(Stored data entries)
►
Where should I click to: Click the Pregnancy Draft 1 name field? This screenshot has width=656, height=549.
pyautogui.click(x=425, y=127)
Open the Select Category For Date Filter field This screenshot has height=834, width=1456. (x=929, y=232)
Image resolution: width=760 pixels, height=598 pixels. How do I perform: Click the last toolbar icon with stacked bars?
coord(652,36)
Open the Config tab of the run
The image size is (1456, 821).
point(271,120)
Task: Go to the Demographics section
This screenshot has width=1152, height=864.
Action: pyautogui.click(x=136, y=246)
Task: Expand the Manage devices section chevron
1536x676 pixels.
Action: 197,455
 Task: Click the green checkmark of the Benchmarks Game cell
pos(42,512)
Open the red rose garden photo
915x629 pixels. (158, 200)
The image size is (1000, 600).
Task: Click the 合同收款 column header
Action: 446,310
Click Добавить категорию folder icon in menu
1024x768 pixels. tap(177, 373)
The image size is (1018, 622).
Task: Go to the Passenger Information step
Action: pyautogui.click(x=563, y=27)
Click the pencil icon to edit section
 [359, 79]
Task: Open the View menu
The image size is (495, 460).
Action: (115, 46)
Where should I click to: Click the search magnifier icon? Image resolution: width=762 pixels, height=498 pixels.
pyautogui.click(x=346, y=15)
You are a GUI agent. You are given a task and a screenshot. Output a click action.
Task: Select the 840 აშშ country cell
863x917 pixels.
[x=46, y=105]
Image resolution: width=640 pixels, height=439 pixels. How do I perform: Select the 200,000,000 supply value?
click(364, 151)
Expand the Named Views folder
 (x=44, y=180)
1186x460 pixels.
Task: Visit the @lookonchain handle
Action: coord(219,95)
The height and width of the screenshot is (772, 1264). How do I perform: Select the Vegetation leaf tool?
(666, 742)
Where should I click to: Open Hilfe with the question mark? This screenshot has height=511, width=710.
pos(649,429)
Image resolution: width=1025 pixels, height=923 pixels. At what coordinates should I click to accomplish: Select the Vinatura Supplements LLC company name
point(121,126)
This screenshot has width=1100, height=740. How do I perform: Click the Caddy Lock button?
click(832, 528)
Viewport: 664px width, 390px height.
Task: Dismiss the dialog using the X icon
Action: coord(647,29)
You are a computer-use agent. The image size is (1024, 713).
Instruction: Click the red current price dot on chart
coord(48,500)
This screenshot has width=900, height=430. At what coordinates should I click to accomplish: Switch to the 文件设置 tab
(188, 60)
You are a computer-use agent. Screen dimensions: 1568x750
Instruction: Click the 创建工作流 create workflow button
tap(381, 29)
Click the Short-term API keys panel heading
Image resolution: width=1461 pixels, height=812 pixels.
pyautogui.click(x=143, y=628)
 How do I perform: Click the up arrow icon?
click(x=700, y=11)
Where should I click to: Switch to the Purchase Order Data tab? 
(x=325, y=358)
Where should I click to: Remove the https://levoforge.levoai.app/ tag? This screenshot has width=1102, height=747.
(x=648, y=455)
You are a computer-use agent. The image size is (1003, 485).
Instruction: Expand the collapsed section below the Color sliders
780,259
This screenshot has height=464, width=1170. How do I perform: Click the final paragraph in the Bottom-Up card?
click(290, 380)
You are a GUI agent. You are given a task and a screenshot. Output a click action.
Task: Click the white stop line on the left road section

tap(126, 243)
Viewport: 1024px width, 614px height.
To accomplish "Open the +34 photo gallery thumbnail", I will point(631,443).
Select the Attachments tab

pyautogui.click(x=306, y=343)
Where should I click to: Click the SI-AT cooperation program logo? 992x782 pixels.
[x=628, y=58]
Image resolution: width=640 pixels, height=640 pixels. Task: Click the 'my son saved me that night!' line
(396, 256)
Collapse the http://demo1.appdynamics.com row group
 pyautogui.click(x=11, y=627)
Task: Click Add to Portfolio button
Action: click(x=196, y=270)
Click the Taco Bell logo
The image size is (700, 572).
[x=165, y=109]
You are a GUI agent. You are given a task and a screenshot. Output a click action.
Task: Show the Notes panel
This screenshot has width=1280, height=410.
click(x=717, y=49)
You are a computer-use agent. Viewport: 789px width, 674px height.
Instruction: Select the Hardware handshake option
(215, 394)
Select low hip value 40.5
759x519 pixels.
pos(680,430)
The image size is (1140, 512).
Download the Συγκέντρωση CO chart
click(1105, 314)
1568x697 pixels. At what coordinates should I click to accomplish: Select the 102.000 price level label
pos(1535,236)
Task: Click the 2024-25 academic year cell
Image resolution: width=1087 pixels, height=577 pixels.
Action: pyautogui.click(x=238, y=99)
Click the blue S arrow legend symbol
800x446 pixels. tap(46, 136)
◄
*TASK PROMPT:*
Print every record above exactly as it stands.

*EXERCISE RESPONSE:*
Where should I click to: Click the Pregnancy Draft 1 name field? This screenshot has width=656, height=549.
pyautogui.click(x=425, y=127)
Open the Select Category For Date Filter field This screenshot has height=834, width=1456. (x=929, y=232)
Image resolution: width=760 pixels, height=598 pixels. How do I perform: Click the last toolbar icon with stacked bars?
coord(652,36)
Open the Config tab of the run
The image size is (1456, 821).
point(271,120)
Task: Go to the Demographics section
This screenshot has width=1152, height=864.
Action: pyautogui.click(x=136, y=246)
Task: Expand the Manage devices section chevron
1536x676 pixels.
Action: 197,455
 Task: Click the green checkmark of the Benchmarks Game cell
pos(42,512)
Open the red rose garden photo
915x629 pixels. (158, 200)
The image size is (1000, 600).
Task: Click the 合同收款 column header
Action: 446,310
Click Добавить категорию folder icon in menu
1024x768 pixels. tap(177, 373)
The image size is (1018, 622).
Task: Go to the Passenger Information step
Action: pyautogui.click(x=563, y=27)
Click the pencil icon to edit section
 [359, 79]
Task: Open the View menu
The image size is (495, 460).
Action: (115, 46)
Where should I click to: Click the search magnifier icon? Image resolution: width=762 pixels, height=498 pixels.
pyautogui.click(x=346, y=15)
You are a GUI agent. You are given a task and a screenshot. Output a click action.
Task: Select the 840 აშშ country cell
863x917 pixels.
[x=46, y=105]
Image resolution: width=640 pixels, height=439 pixels. How do I perform: Select the 200,000,000 supply value?
click(364, 151)
Expand the Named Views folder
 (x=44, y=180)
1186x460 pixels.
Task: Visit the @lookonchain handle
Action: coord(219,95)
The height and width of the screenshot is (772, 1264). How do I perform: Select the Vegetation leaf tool?
(666, 742)
Where should I click to: Open Hilfe with the question mark? This screenshot has height=511, width=710.
pos(649,429)
Image resolution: width=1025 pixels, height=923 pixels. At what coordinates should I click to accomplish: Select the Vinatura Supplements LLC company name
point(121,126)
This screenshot has width=1100, height=740. How do I perform: Click the Caddy Lock button?
click(832, 528)
Viewport: 664px width, 390px height.
Task: Dismiss the dialog using the X icon
Action: coord(647,29)
You are a computer-use agent. The image size is (1024, 713).
Instruction: Click the red current price dot on chart
coord(48,500)
This screenshot has width=900, height=430. At what coordinates should I click to accomplish: Switch to the 文件设置 tab
(188, 60)
You are a computer-use agent. Screen dimensions: 1568x750
Instruction: Click the 创建工作流 create workflow button
tap(381, 29)
Click the Short-term API keys panel heading
Image resolution: width=1461 pixels, height=812 pixels.
pyautogui.click(x=143, y=628)
 How do I perform: Click the up arrow icon?
click(x=700, y=11)
Where should I click to: Switch to the Purchase Order Data tab? 
(x=325, y=358)
Where should I click to: Remove the https://levoforge.levoai.app/ tag? This screenshot has width=1102, height=747.
(x=648, y=455)
You are a computer-use agent. The image size is (1003, 485).
Instruction: Expand the collapsed section below the Color sliders
780,259
This screenshot has height=464, width=1170. How do I perform: Click the final paragraph in the Bottom-Up card?
click(290, 380)
You are a GUI agent. You are given a task and a screenshot. Output a click action.
Task: Click the white stop line on the left road section

tap(126, 243)
Viewport: 1024px width, 614px height.
To accomplish "Open the +34 photo gallery thumbnail", I will point(631,443).
Select the Attachments tab

pyautogui.click(x=306, y=343)
Where should I click to: Click the SI-AT cooperation program logo? 992x782 pixels.
[x=628, y=58]
Image resolution: width=640 pixels, height=640 pixels. Task: Click the 'my son saved me that night!' line
(396, 256)
Collapse the http://demo1.appdynamics.com row group
 pyautogui.click(x=11, y=627)
Task: Click Add to Portfolio button
Action: click(x=196, y=270)
Click the Taco Bell logo
The image size is (700, 572).
[x=165, y=109]
You are a GUI agent. You are given a task and a screenshot. Output a click action.
Task: Show the Notes panel
This screenshot has width=1280, height=410.
click(x=717, y=49)
You are a computer-use agent. Viewport: 789px width, 674px height.
Instruction: Select the Hardware handshake option
(215, 394)
Select low hip value 40.5
759x519 pixels.
pos(680,430)
The image size is (1140, 512).
Download the Συγκέντρωση CO chart
click(1105, 314)
1568x697 pixels. At what coordinates should I click to accomplish: Select the 102.000 price level label
pos(1535,236)
Task: Click the 2024-25 academic year cell
Image resolution: width=1087 pixels, height=577 pixels.
Action: pyautogui.click(x=238, y=99)
Click the blue S arrow legend symbol
800x446 pixels. tap(46, 136)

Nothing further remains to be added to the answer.